TASK DETAILS:
Copy the following entries verbatim, keeping every line and its spacing unchanged.

Dataset excerpts:
■ ■ ■ ■ ■ ■ ■

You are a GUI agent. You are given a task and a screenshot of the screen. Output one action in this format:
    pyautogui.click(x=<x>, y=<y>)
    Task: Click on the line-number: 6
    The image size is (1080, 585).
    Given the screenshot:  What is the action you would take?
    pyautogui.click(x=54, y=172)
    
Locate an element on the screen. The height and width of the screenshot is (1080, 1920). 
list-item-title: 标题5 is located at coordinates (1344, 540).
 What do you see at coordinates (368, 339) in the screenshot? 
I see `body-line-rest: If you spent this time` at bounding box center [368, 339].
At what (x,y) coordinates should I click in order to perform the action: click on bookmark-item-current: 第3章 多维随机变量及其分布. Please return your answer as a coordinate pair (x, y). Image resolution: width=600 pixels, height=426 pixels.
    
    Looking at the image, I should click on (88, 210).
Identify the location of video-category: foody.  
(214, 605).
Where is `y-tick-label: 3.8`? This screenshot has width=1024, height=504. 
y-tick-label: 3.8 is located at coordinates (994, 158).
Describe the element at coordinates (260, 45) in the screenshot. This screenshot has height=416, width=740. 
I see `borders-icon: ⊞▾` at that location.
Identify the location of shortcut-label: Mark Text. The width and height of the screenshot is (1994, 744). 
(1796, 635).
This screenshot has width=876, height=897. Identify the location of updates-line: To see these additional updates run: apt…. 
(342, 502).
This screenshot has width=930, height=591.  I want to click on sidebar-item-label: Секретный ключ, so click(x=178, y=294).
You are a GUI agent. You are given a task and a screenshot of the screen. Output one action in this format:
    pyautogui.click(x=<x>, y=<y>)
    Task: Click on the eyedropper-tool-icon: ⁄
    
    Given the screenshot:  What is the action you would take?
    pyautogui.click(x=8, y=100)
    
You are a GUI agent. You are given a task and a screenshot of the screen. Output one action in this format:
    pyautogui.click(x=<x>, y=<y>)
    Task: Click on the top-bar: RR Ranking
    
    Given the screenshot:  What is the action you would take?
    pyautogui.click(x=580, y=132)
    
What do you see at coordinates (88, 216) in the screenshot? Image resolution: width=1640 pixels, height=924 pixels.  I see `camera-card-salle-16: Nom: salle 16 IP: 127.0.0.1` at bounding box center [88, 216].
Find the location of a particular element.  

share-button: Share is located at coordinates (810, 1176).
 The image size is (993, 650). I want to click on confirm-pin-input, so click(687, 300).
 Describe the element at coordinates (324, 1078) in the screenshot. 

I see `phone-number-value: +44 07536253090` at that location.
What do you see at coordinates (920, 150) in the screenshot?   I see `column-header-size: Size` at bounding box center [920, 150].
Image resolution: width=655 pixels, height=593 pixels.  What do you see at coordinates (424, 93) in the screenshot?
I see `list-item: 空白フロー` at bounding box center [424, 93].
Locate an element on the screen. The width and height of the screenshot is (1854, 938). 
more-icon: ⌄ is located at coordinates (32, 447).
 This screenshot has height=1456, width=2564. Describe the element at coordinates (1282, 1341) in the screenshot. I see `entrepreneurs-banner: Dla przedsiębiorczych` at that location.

■ ■ ■ ■ ■ ■ ■

RESULT FOR THIS TASK:
You are a GUI agent. You are given a task and a screenshot of the screen. Output one action in this format:
    pyautogui.click(x=<x>, y=<y>)
    Task: Click on the line-number: 6
    The image size is (1080, 585).
    Given the screenshot:  What is the action you would take?
    pyautogui.click(x=54, y=172)
    
Locate an element on the screen. The height and width of the screenshot is (1080, 1920). 
list-item-title: 标题5 is located at coordinates (1344, 540).
 What do you see at coordinates (368, 339) in the screenshot? 
I see `body-line-rest: If you spent this time` at bounding box center [368, 339].
At what (x,y) coordinates should I click in order to perform the action: click on bookmark-item-current: 第3章 多维随机变量及其分布. Please return your answer as a coordinate pair (x, y). Image resolution: width=600 pixels, height=426 pixels.
    
    Looking at the image, I should click on (88, 210).
Identify the location of video-category: foody.  
(214, 605).
Where is `y-tick-label: 3.8`? This screenshot has width=1024, height=504. 
y-tick-label: 3.8 is located at coordinates (994, 158).
Describe the element at coordinates (260, 45) in the screenshot. This screenshot has height=416, width=740. 
I see `borders-icon: ⊞▾` at that location.
Identify the location of shortcut-label: Mark Text. The width and height of the screenshot is (1994, 744). 
(1796, 635).
This screenshot has width=876, height=897. Identify the location of updates-line: To see these additional updates run: apt…. 
(342, 502).
This screenshot has width=930, height=591.  I want to click on sidebar-item-label: Секретный ключ, so click(x=178, y=294).
You are a GUI agent. You are given a task and a screenshot of the screen. Output one action in this format:
    pyautogui.click(x=<x>, y=<y>)
    Task: Click on the eyedropper-tool-icon: ⁄
    
    Given the screenshot:  What is the action you would take?
    pyautogui.click(x=8, y=100)
    
You are a GUI agent. You are given a task and a screenshot of the screen. Output one action in this format:
    pyautogui.click(x=<x>, y=<y>)
    Task: Click on the top-bar: RR Ranking
    
    Given the screenshot:  What is the action you would take?
    pyautogui.click(x=580, y=132)
    
What do you see at coordinates (88, 216) in the screenshot? Image resolution: width=1640 pixels, height=924 pixels.  I see `camera-card-salle-16: Nom: salle 16 IP: 127.0.0.1` at bounding box center [88, 216].
Find the location of a particular element.  

share-button: Share is located at coordinates (810, 1176).
 The image size is (993, 650). I want to click on confirm-pin-input, so click(687, 300).
 Describe the element at coordinates (324, 1078) in the screenshot. 

I see `phone-number-value: +44 07536253090` at that location.
What do you see at coordinates (920, 150) in the screenshot?   I see `column-header-size: Size` at bounding box center [920, 150].
Image resolution: width=655 pixels, height=593 pixels.  What do you see at coordinates (424, 93) in the screenshot?
I see `list-item: 空白フロー` at bounding box center [424, 93].
Locate an element on the screen. The width and height of the screenshot is (1854, 938). 
more-icon: ⌄ is located at coordinates (32, 447).
 This screenshot has height=1456, width=2564. Describe the element at coordinates (1282, 1341) in the screenshot. I see `entrepreneurs-banner: Dla przedsiębiorczych` at that location.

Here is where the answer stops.